#### Task requirements:
(a) Edit the tinctures text by giving the passage between "Because of the" and "protected from sunlight.", inclusive, with "light-resistant" changed to "amber".
(b) Condense the tinctures paragraph beginning "Depending on the preparation" into a shorter version that keeps its main facts.

#### Text segment:
****************

Tinctures are alcoholic or hydroalcoholic solutions prepared from vegetable materials or from chemical substances. They vary in method of preparation, strength of the active ingredient, alcoholic content, and intended use in medicine or pharmacy. When they are prepared from chemical substances (e.g., iodine, thimerosal), tinctures are prepared by simple solution of the chemical agent in the solvent.

Depending on the preparation, tinctures contain alcohol in amounts ranging from approximately 15% to 80%. The alcohol content protects against microbial growth and keeps the alcohol-soluble extractives in solution. In addition to alcohol, other solvents, such as glycerin, may be employed. The solvent mix of each tincture is important in maintaining the integrity of the product. Tinctures cannot be mixed successfully with liquids too diverse in solvent character because the solute may precipitate. For example, compound benzoin tincture, prepared with alcohol as the sole menstruum, contains alcohol-soluble principles that are immediately precipitated from solution upon addition of water.

Because of the alcoholic content, tinctures must be tightly stoppered and not exposed to excessive temperatures. Also, because many of the constituents found in tinctures undergo a photochemical change upon exposure to light, many tinctures must be stored in light-resistant containers and protected from sunlight.

****************

#### Raw data:
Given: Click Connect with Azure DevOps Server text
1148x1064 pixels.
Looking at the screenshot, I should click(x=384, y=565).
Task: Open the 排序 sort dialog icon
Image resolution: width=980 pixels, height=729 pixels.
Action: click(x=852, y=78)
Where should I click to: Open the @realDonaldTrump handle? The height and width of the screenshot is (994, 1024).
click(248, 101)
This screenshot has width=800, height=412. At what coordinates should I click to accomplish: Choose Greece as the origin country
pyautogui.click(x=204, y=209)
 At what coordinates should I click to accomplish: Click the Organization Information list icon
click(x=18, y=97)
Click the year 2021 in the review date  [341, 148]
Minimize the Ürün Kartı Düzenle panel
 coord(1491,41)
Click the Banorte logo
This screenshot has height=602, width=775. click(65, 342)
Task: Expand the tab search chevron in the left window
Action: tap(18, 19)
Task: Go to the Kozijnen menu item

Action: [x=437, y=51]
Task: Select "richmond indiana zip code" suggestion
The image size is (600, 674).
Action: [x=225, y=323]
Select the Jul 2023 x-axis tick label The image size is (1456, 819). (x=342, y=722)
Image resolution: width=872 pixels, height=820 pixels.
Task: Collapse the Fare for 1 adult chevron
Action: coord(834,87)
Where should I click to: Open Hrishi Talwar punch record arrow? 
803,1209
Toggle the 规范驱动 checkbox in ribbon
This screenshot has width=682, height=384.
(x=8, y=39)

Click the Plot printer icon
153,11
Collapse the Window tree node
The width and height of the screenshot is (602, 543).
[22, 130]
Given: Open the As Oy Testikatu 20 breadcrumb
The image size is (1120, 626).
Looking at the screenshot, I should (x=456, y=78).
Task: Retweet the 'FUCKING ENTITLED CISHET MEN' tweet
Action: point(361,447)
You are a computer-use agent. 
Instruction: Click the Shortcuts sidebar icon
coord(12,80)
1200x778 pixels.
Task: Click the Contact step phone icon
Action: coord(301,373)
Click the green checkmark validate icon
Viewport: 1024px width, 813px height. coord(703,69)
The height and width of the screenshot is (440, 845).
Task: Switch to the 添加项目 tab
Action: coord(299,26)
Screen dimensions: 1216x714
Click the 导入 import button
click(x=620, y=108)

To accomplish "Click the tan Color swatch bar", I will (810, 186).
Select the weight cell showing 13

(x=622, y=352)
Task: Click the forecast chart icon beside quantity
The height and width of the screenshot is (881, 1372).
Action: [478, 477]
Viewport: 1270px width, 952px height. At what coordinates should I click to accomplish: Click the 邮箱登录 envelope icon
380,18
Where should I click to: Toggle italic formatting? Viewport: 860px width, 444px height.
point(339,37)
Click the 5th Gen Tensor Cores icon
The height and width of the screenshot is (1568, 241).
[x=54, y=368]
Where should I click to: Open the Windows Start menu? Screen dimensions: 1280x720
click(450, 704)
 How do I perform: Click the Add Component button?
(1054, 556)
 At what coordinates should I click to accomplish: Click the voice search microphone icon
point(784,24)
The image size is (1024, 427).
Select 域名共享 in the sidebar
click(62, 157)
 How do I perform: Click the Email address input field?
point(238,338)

****************

#### Task-by-task results:
(a)
Because of the alcoholic content, tinctures must be tightly stoppered and not exposed to excessive temperatures. Also, because many of the constituents found in tinctures undergo a photochemical change upon exposure to light, many tinctures must be stored in amber containers and protected from sunlight.

(b) Tinctures contain roughly 15% to 80% alcohol, depending on the preparation. The alcohol prevents microbial growth and keeps alcohol-soluble extractives in solution. Other solvents, such as glycerin, may also be used. Each tincture's solvent mix maintains the product's integrity, so mixing a tincture with liquids of very different solvent character can precipitate the solute. For example, adding water to compound benzoin tincture immediately precipitates its alcohol-soluble principles.